Posted in: Clinical trials | Drug development

Tags: ASCO, clinical, drug, treatment

At the opening presidential session of the 2010 annual meeting of the American Society of Clinical Oncology in Chicago, NCI Director John E. Niederhuber, M .D., gave an introduction to James H. Doroshow, M.D., director of NCI’s Division of Cancer Treatment and Diagnosis.  It was Dr. Niederhuber’s task to present the multiple achievements that Dr. Doroshow has brought to advancing clinical trial reform and development at NCI.

“Jim understands clearly that a future in which we administer multiple targeted agents against optimally characterized tumors will require new thinking about private sector collaboration and the rights of intellectual property,” said Niederhuber.  “He was instrumental in an effort to develop standard contract clauses that can be used to speed the opening of both investigator- and company-sponsored clinical trials.”
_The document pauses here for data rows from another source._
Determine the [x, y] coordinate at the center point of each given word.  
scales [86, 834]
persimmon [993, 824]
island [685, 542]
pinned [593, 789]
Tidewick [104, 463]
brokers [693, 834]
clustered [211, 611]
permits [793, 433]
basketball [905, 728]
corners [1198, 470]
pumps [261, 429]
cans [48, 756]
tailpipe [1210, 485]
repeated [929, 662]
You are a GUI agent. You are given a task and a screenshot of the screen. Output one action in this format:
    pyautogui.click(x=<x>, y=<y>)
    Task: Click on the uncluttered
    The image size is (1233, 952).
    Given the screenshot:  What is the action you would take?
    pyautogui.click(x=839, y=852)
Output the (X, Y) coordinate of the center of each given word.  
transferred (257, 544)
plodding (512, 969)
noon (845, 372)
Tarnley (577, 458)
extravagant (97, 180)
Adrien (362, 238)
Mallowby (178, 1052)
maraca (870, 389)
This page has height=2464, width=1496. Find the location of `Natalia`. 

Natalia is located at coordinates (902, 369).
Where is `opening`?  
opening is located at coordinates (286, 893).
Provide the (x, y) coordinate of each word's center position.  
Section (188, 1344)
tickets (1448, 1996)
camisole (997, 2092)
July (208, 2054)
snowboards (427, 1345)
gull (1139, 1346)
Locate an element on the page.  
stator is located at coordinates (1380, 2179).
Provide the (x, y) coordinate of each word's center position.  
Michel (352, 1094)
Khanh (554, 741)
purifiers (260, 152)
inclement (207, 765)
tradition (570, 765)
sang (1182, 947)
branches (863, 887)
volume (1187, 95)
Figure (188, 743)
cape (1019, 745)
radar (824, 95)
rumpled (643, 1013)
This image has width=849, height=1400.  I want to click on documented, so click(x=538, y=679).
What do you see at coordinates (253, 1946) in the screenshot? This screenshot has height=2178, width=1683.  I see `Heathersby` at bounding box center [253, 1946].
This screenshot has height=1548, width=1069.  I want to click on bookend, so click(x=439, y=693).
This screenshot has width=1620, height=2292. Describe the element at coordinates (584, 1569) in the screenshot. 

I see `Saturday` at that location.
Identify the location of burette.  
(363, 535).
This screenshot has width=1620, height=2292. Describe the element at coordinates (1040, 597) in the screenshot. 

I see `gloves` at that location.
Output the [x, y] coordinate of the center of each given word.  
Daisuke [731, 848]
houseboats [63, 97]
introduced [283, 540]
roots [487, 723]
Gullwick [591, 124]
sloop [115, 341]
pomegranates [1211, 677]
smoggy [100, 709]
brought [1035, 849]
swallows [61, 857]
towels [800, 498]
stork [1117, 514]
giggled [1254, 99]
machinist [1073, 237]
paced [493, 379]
Dr. Niederhuber noted that Dr. Doroshow has been a key player in devoting resources necessary to bringing new drugs forward to first-in-human testing, with the example of Phase Zero trials as being a key advance.  After bestowing the compliment of ‘ultimate public servant’ on him, Dr. Niederhuber left the stage to Dr. Doroshow, who went on to discuss how NCI asked for the Institute of Medicine review of the clinical trials processes and how NCI readily accepted their findings and is working, and has been working, on ways to advance and reform the clinical trials  process.

One key element that Dr. Doroshow honed in on during his talk was the time for design and then accrual to trials, which now runs a median of 80 months.  He made it known that that timeframe was no longer acceptable and that any phase 3 trial that wasn’t able to meet accrual deadlines within two years would be discontinued.

It was clear from Dr. Niederhuber’s introduction and Dr. Doroshow’s detailed presentation that the design and conduct of clinical trials has entered a new era.